Fair Sparse Regression with Clustering: An Invex Relaxation for a Combinatorial Problem

TL;DR

This paper introduces a novel invex relaxation approach to fair sparse regression with hidden biases, enabling exact recovery of parameters and clustering in a combinatorial setting with theoretical guarantees.

Contribution

It proposes the first invex relaxation for a combinatorial problem involving fair sparse regression and clustering with unknown binary labels.

Findings

Exact recovery of the true parameter vector.

Simultaneous clustering and debiasing without performance loss.

Logarithmic sample complexity in problem dimension.

Abstract

In this paper, we study the problem of fair sparse regression on a biased dataset where bias depends upon a hidden binary attribute. The presence of a hidden attribute adds an extra layer of complexity to the problem by combining sparse regression and clustering with unknown binary labels. The corresponding optimization problem is combinatorial, but we propose a novel relaxation of it as an \emph{invex} optimization problem.
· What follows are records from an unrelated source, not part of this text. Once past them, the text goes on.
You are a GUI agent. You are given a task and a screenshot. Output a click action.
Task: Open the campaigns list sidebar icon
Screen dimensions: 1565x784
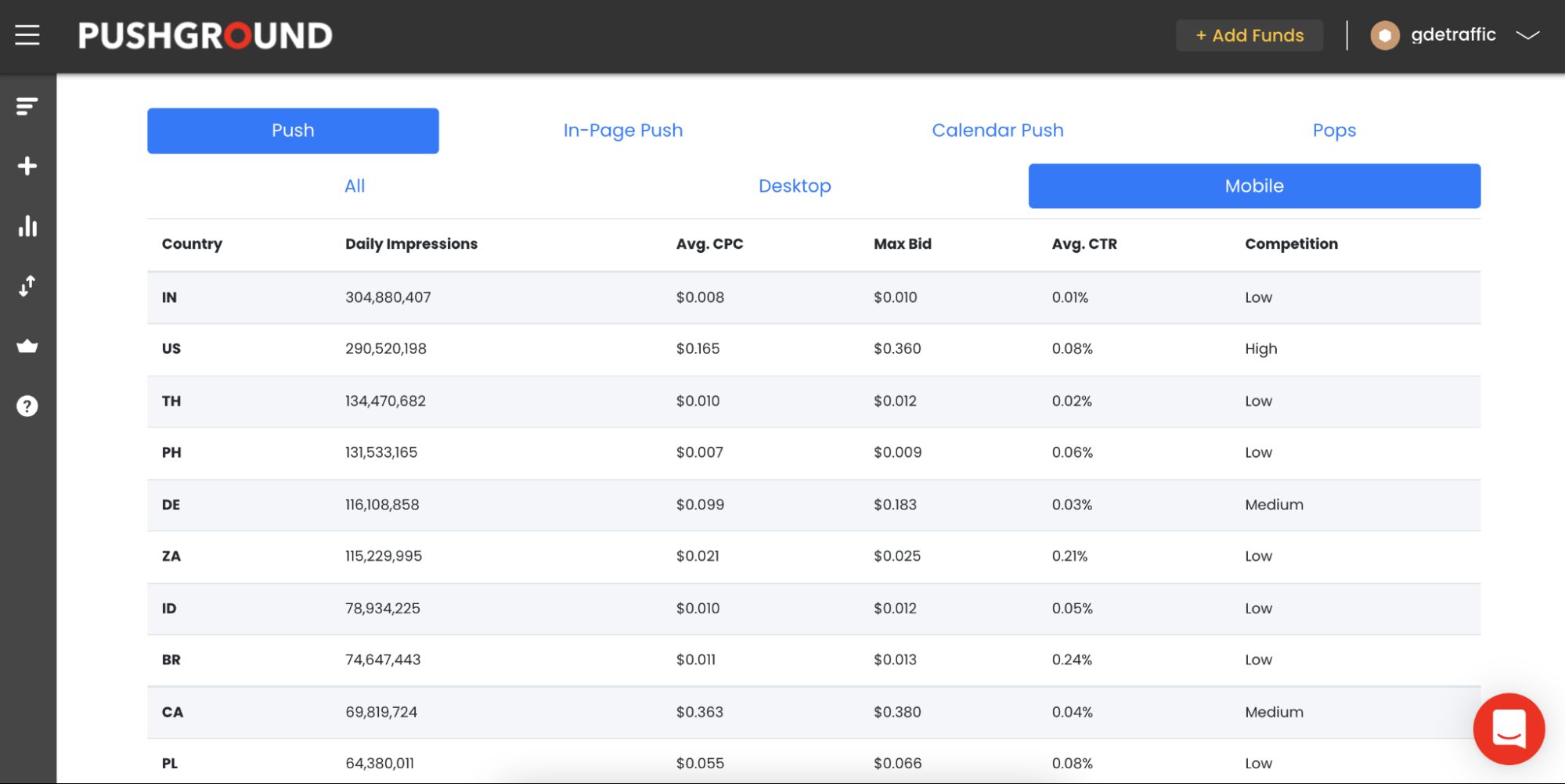tap(27, 106)
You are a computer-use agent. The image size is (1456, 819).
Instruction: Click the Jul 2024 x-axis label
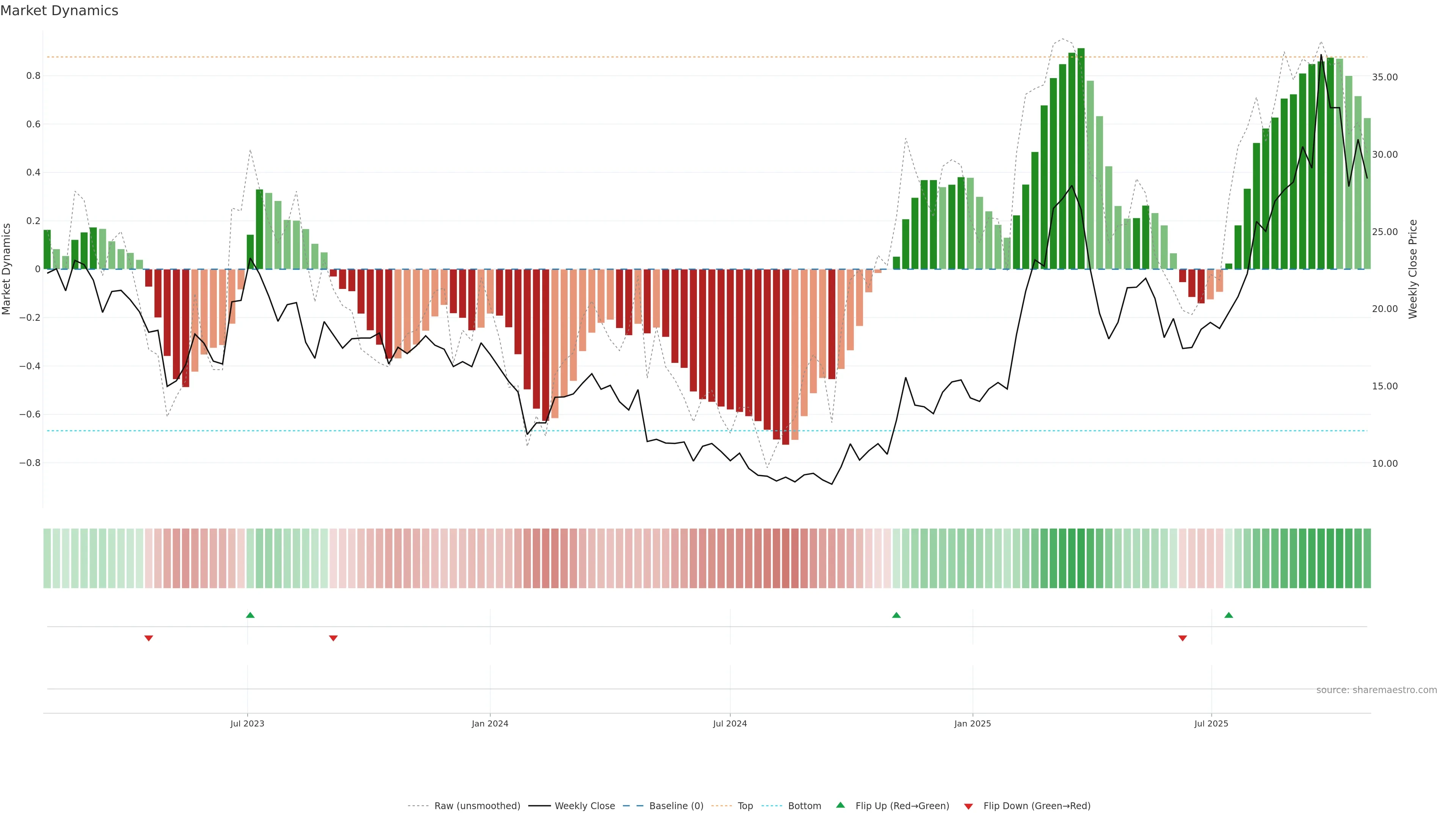pos(730,723)
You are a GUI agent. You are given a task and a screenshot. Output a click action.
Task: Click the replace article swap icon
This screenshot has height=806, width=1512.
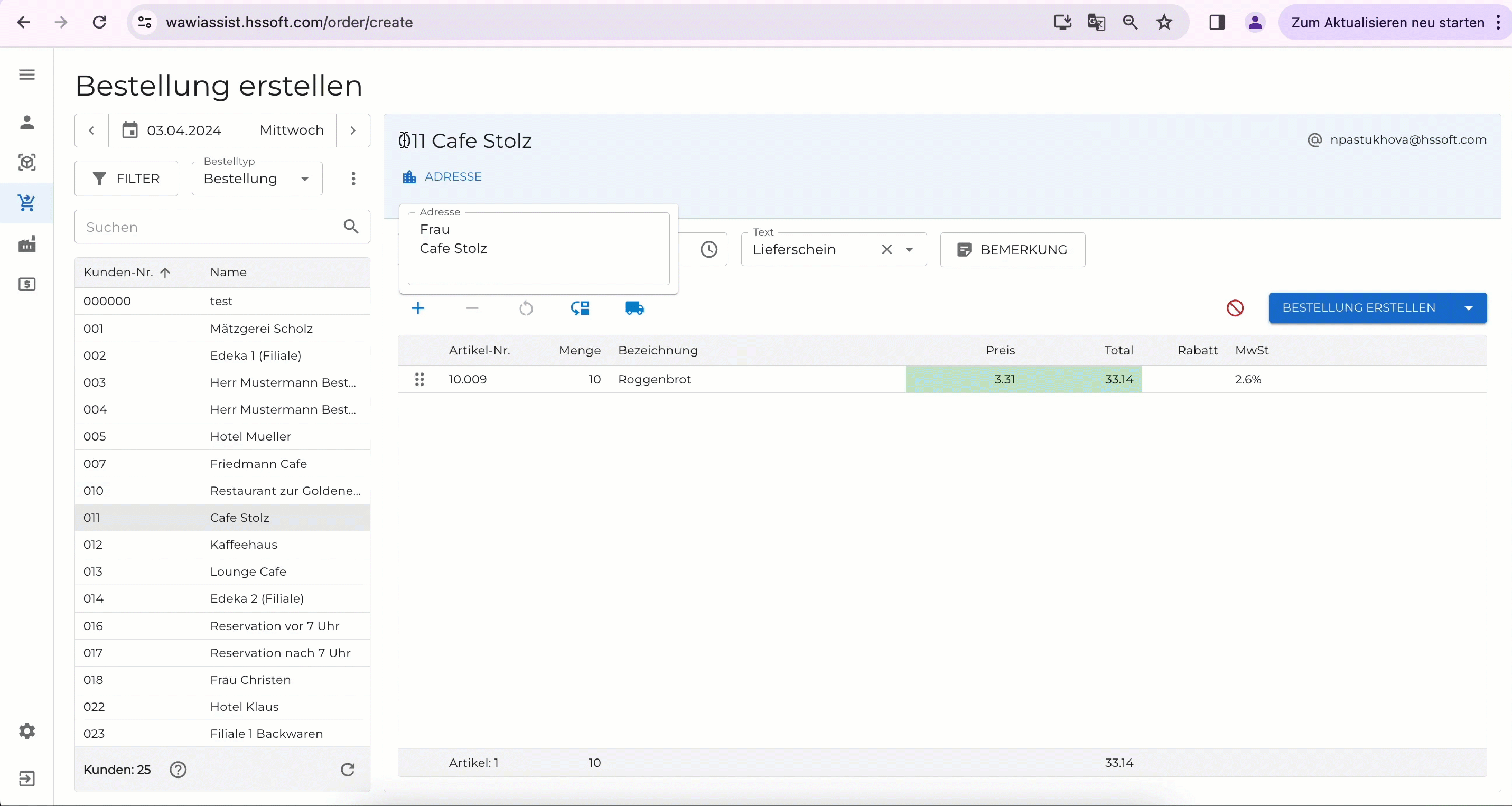[x=580, y=308]
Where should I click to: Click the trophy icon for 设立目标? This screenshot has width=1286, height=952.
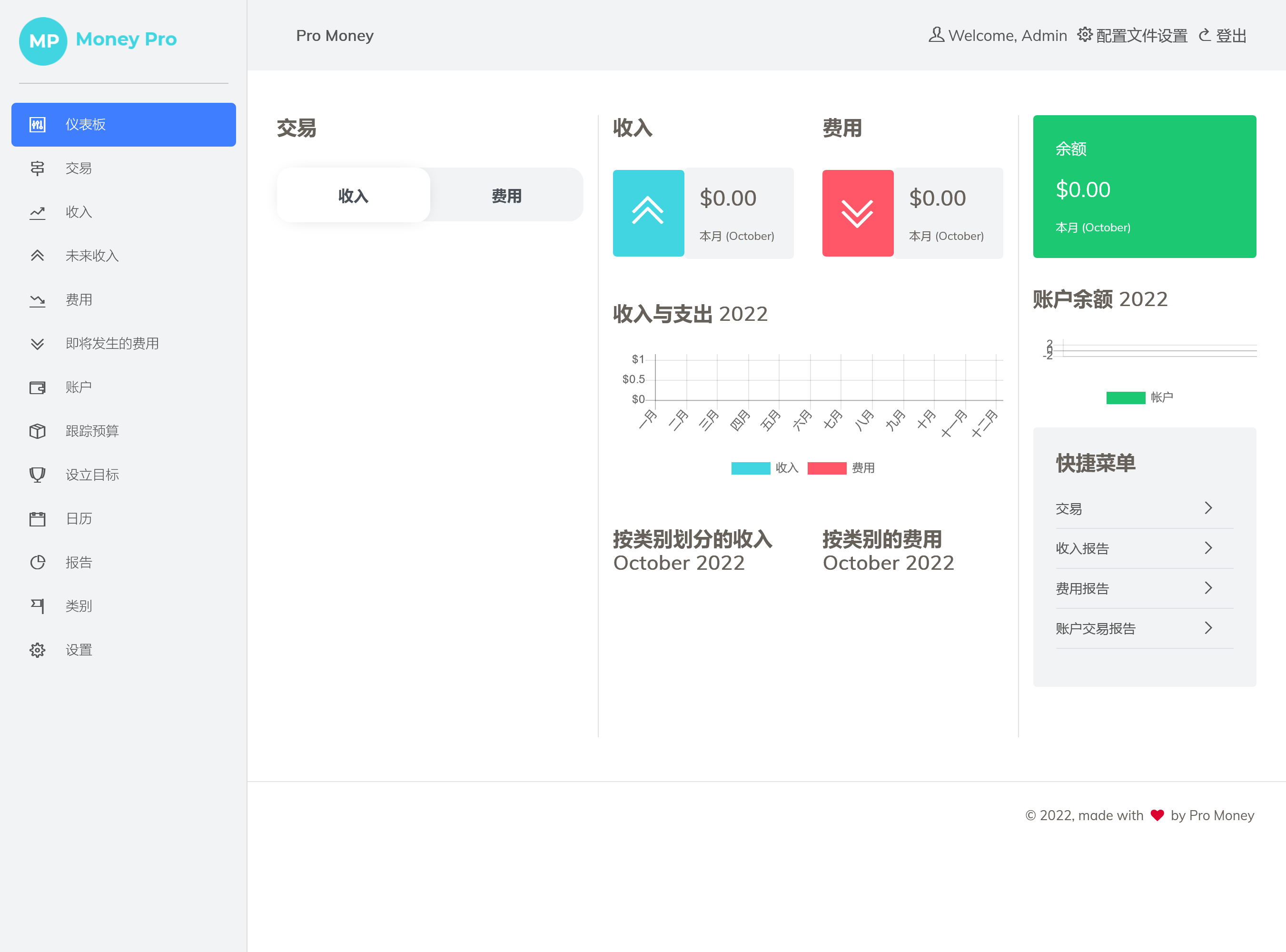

To the best of our knowledge, this is the first invex relaxation for a combinatorial problem. We show that the inclusion of the debiasing/fairness constraint in our model has no adverse effect on the performance. Rather, it enables the recovery of the hidden attribute. The support of our recovered regression parameter vector matches exactly with the true parameter vector. Moreover, we simultaneously solve the clustering problem by recovering the exact value of the hidden attribute for each sample. Our method uses carefully constructed primal dual witnesses to provide theoretical guarantees for the combinatorial problem. To that end, we show that the sample complexity of our method is logarithmic in terms of the dimension of the regression parameter vector.